Date: February 8, 2017. 18.00hrs
Location: Wijnhaven 61, Room 4.320, 4th floor
Admission: Free
From the first written records of design analysis until the recent past, the discussion of design has revolved around the relationship of form, function, and interpreted meaning. Meanwhile, material was seen as something neutral that merely awaited the application of a formal idea. This can be observed in the lag between the development of a new material and the discovery of its potential: for example, in architecture, the Greek stone temples echoed elements of wood construction, and cast iron structures originally took the motifs of stone carving. Form had its own development and momentum, often independent from that of material. This legacy carries on in some “iconic” buildings and products; the form is the central reference, the message of the work. This lecture suggests a different narrative in which design begins from the properties and transformations of “raw” material.
Several points will be examined:
- How did the philosophical and scientific discoveries of the Enlightenment change the way people looked at and altered material?
- How can the effects of these scientific discoveries be read in design prototypes and architectural examples of the 20th century?
- How did post-minimalism or the Fluxus movements in art contribute to this new investigation into material?
- How are the new heroes of architectural/design philosophy (Deleuze & Guattari/Manuel de Landa/James Gordon) championing the energetic potential of material over the arbitrary superficiality of form in design?
- How are contemporary designers engaging in this dialogue with material in different ways, crafting an idea in the material/energy (that is, the medium) itself?
Tamar Shafrir is a writer and designer based in Rotterdam. She works as a design researcher at Het Nieuwe Instituut and a lecturer on design and critical writing at the Design Academy Eindhoven and the Sandberg Instituut.

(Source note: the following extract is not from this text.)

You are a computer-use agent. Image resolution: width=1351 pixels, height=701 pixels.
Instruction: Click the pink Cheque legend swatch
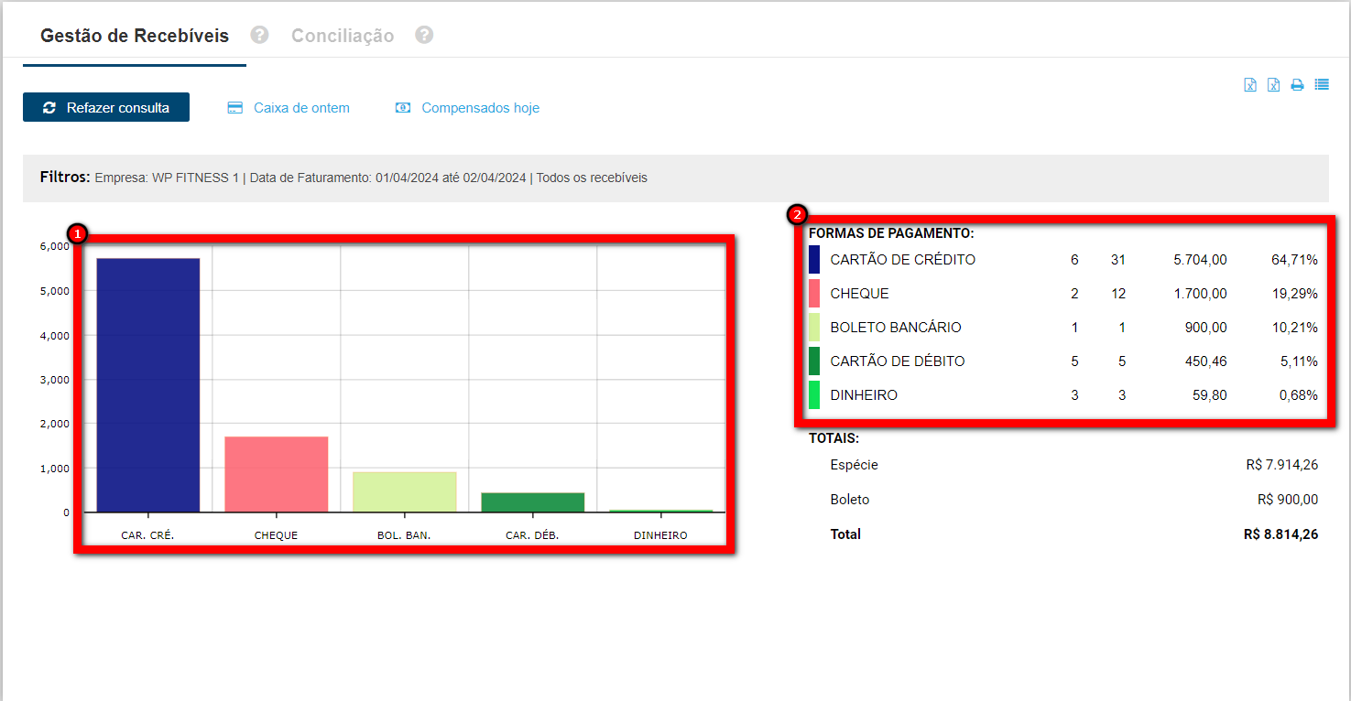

Her writing has been published in magazines including Domus, Volume, Dirty Furniture, Disegno, and MacGuffin, as well as books including Printing Things, Open Source Architecture, SQM: The Quantified Home, and Symbolic Exchange. In 2013, she co-founded the studio Space Caviar with Joseph Grima in Genova. Their projects have been exhibited at the 2014 Venice Architecture Biennale, Vitra Design Museum, V&A, and Istanbul Design Biennial.